Extend the biographical passage on Ronald Sheffer below, beginning immediately after its final sentence.

# [Source passage]
....
A Henderson, Kentucky, native, Ronald Sheffer grew up there and graduated from Henderson High School, after which he attended Western Kentucky University on a football scholarship. A quarterback in football, he also played third base and outfielder in baseball. Always popular with classmates, Ronnie was elected president of the WKU Student Body, as well as president of the Congress Debating Club, History Club, “W” Club (for letterman in all sports), and his senior class. In addition, he was named a Distinguished Military Graduate. Ronnie returned to his alma mater to serve on the Board of Regents for a total of fourteen years and was twice asked to assist in selecting a new president.
Following college graduation, Ronnie married Anne Shaver, his high school and college girlfriend. Two months later he received orders from the United States Army to report to Fort Benning, Georgia, followed by an assignment at Fort Hood, Texas. His last tour was in Vietnam where he was assigned to a Vietnamese Infantry Battalion. For his service in Vietnam, Ronnie was awarded the Combat Infantryman’s Badge and 2 Bronze Stars for Valor. Although he had no reserve obligation, the Pentagon commanded him to spend two weeks with the Ohio National Guard relating his experiences and answering troops’ questions about his service in Vietnam.
After four years of active duty with the United States Army, Ronnie taught high school government at Henderson High School, while serving as assistant coach in football, basketball, and baseball. With the support of Anne and the G.I. bill, he put his longtime plan in action and attended law school at the University of Kentucky, where he was a member of the Moot Court Board. Having two young sons, Ronnie worked as a law clerk in Lexington and officiated high school football and basketball games. Anne taught English and French while earning a master’s degree at U.K.
During his first years of practice Ronnie was a criminal prosecutor. In 1982 he started his own firm, becoming senior partner of an enterprise that expanded across 8 cities in Kentucky and southern Indiana. Currently, he is a partner with Phillip Monhollen and Claude Tackett in the Louisville firm of Sheffer Monhollen & Tackett, PLLC, with a statewide litigation practice.
....
# [Dataset entries]
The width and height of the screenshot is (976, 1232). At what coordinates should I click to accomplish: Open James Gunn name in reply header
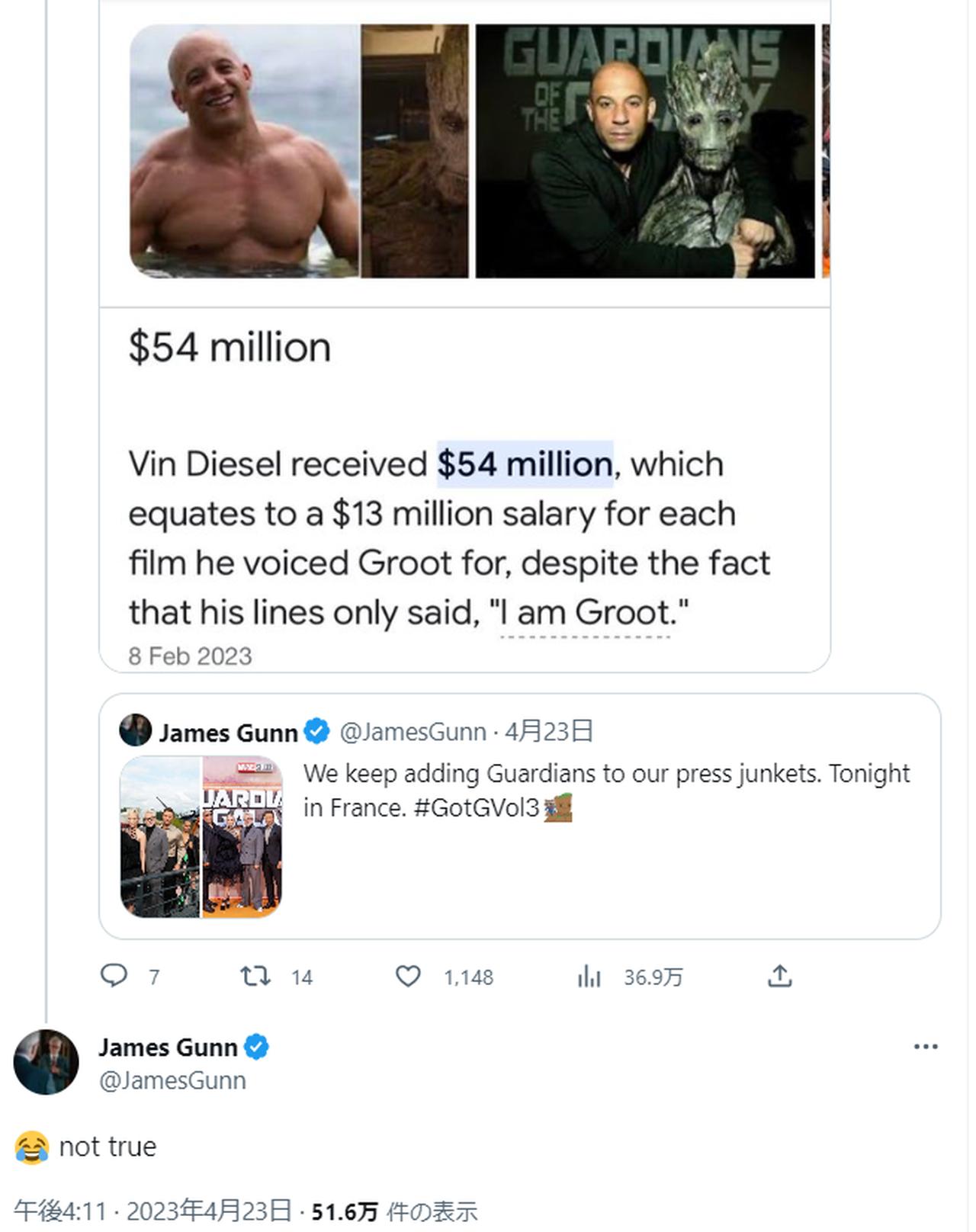click(168, 1048)
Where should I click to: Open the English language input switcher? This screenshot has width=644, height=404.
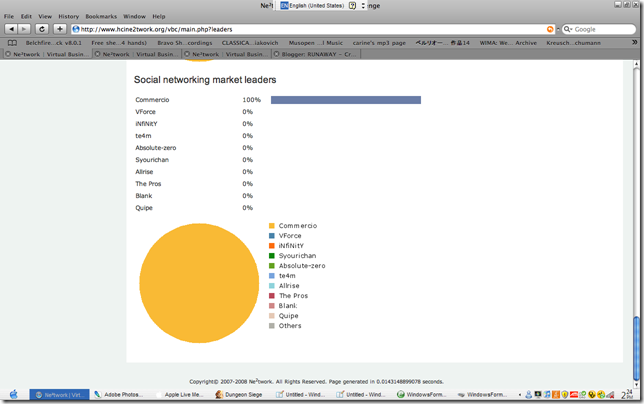coord(313,6)
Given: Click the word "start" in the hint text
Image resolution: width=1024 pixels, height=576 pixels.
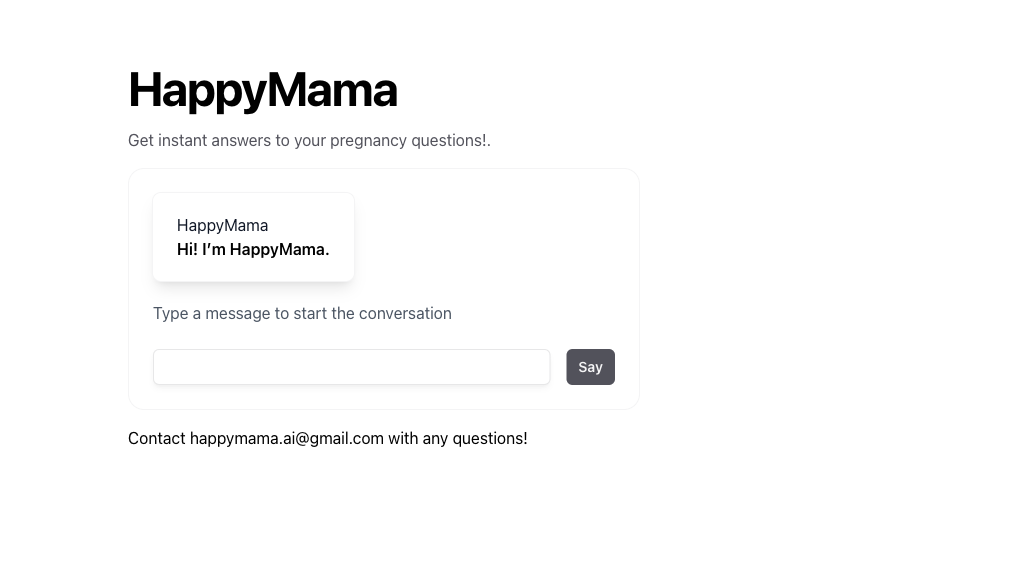Looking at the screenshot, I should click(x=310, y=313).
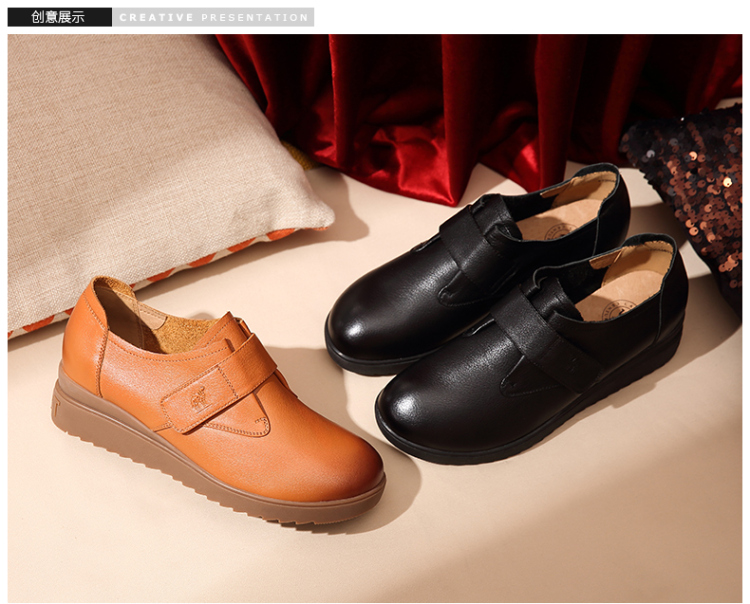Click the insole logo stamp in rear black shoe
The image size is (750, 604).
pyautogui.click(x=558, y=231)
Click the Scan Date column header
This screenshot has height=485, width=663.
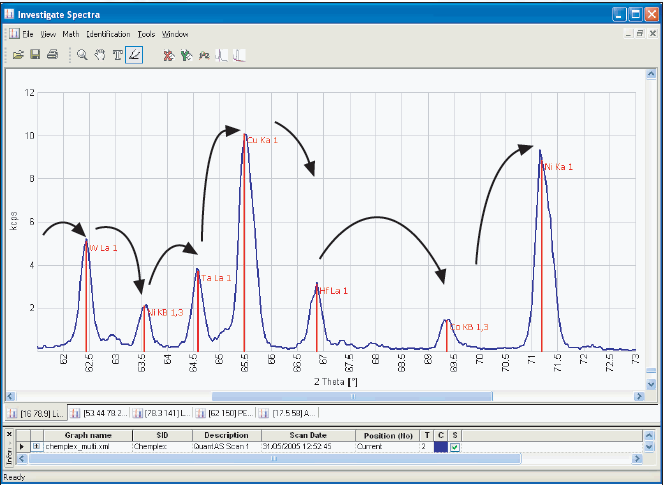(307, 435)
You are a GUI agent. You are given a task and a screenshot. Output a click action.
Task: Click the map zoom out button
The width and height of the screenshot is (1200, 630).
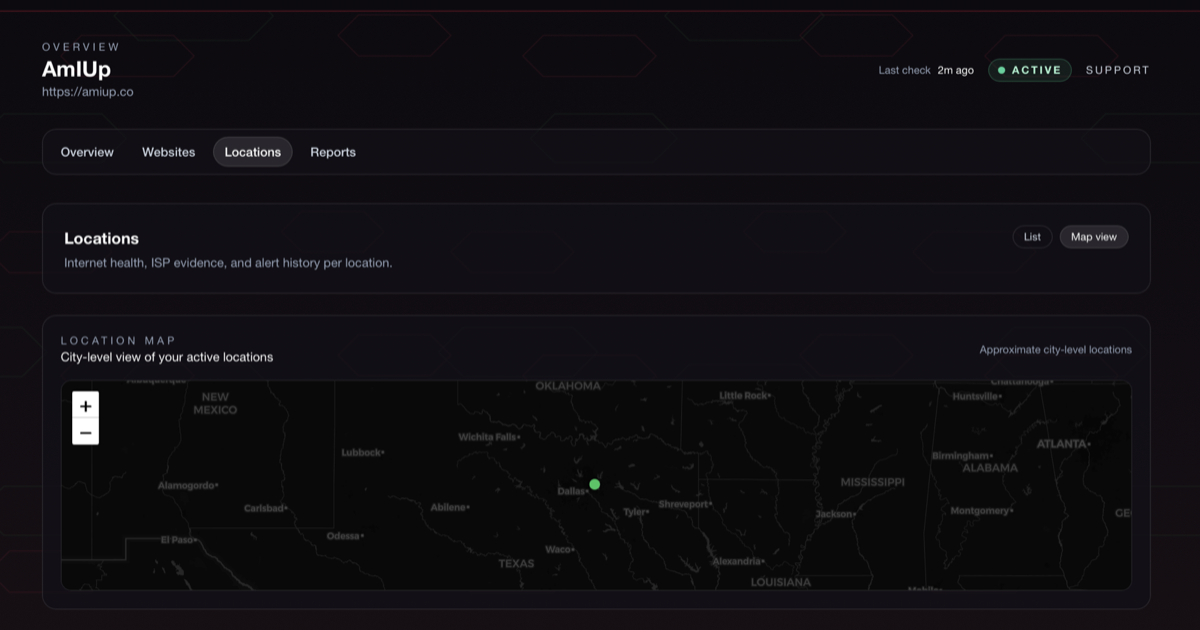click(x=85, y=432)
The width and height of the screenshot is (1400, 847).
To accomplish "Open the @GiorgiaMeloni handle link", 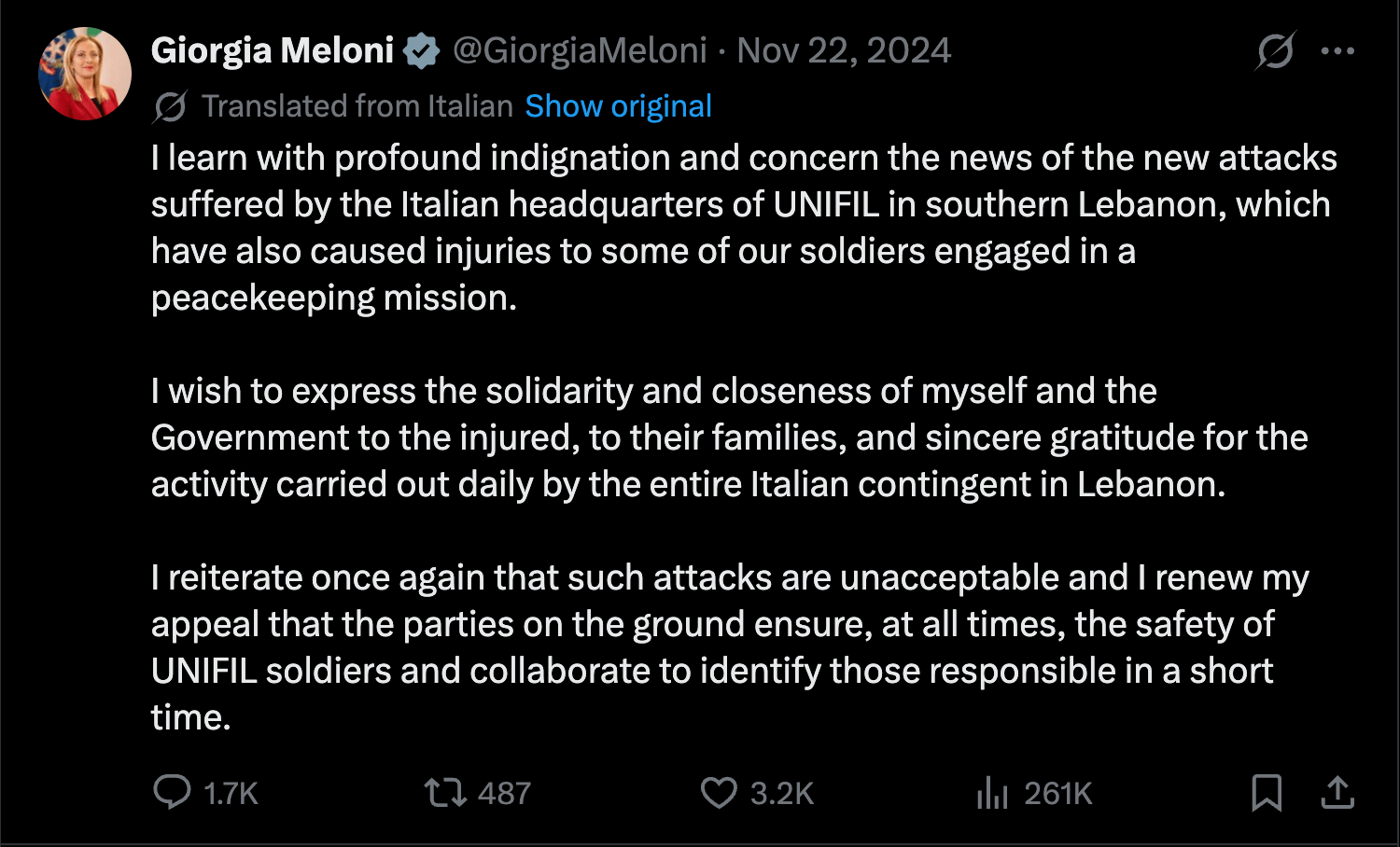I will point(580,50).
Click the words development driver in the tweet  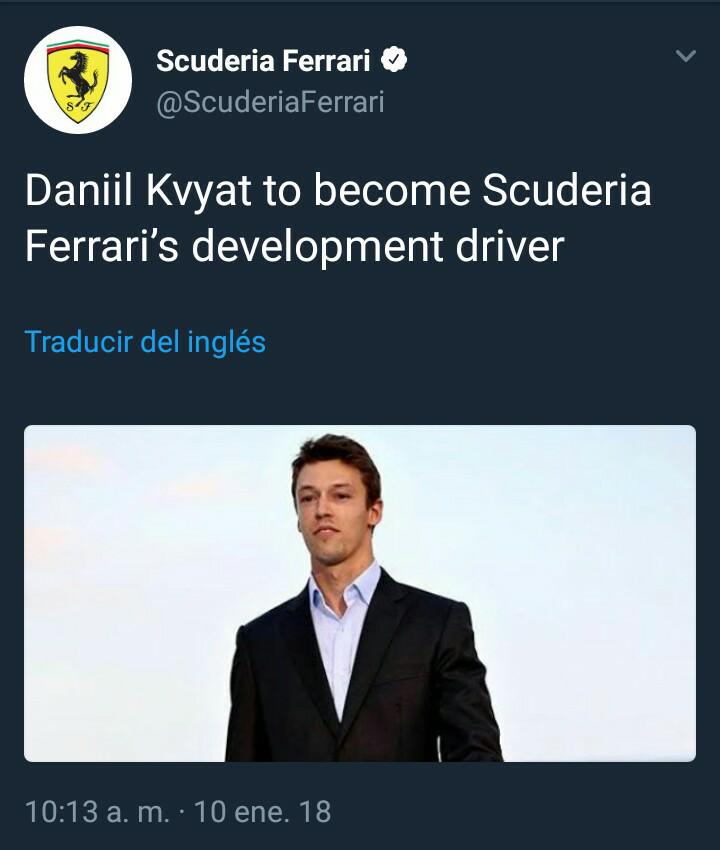coord(378,246)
....
# [Answer to this problem]
A trial lawyer, Ronnie’s primary work is in defense of physician, hospital, assisted living, including skilled and long-term-care cases. However, he has also represented the Kentucky State Police in consequential civil lawsuits; General Motors in major employment cases; Nashville-Davidson County in a multi-million-dollar environmental case; thoroughbred racing’s leading jockeys in a federal court action for their First Amendment right to wear logos on their breeches; coal companies in multi-million-dollar cases; lawyers, bankers, and businessmen in white-collar criminal defense cases; and defendants in major criminal cases, resulting in over 100 jury trials.
Recognized as a highly effective and accomplished trial lawyer, Ronnie has been a featured speaker at regional and state conferences for physicians and corresponding meetings for trial attorneys.
Ronnie holds an AV Pre-eminent Peer Review Rating from Martindale-Hubbell. Yet again (2023) he was named to Best Lawyers and Super Lawyers, a recognition bestowed to only 5% of lawyers in the United States. Ron is licensed to practice in the state courts of Kentucky, the U.S. District Court for the Eastern and Western Districts of Kentucky, the U.S. Court of Appeals for the 6th and 7th Circuits and the United States Supreme Court.
Ronnie has been a lifelong enthusiastic supporter of the Boston Red Sox, attending at least one game at Fenway Park for the past 20 years (except for 2020) and one game of every World Series the Red Sox have played in since 2004. An avid fan, he enjoys sports on the college and national levels, fly fishing in Idaho, and thoroughbred horse racing. Until December of 2020, Anne and Ronnie bred and raced thoroughbred horses.
Ronnie and Anne live in Louisville. They have three grown children who also live in the Louisville area, plus seven grandchildren.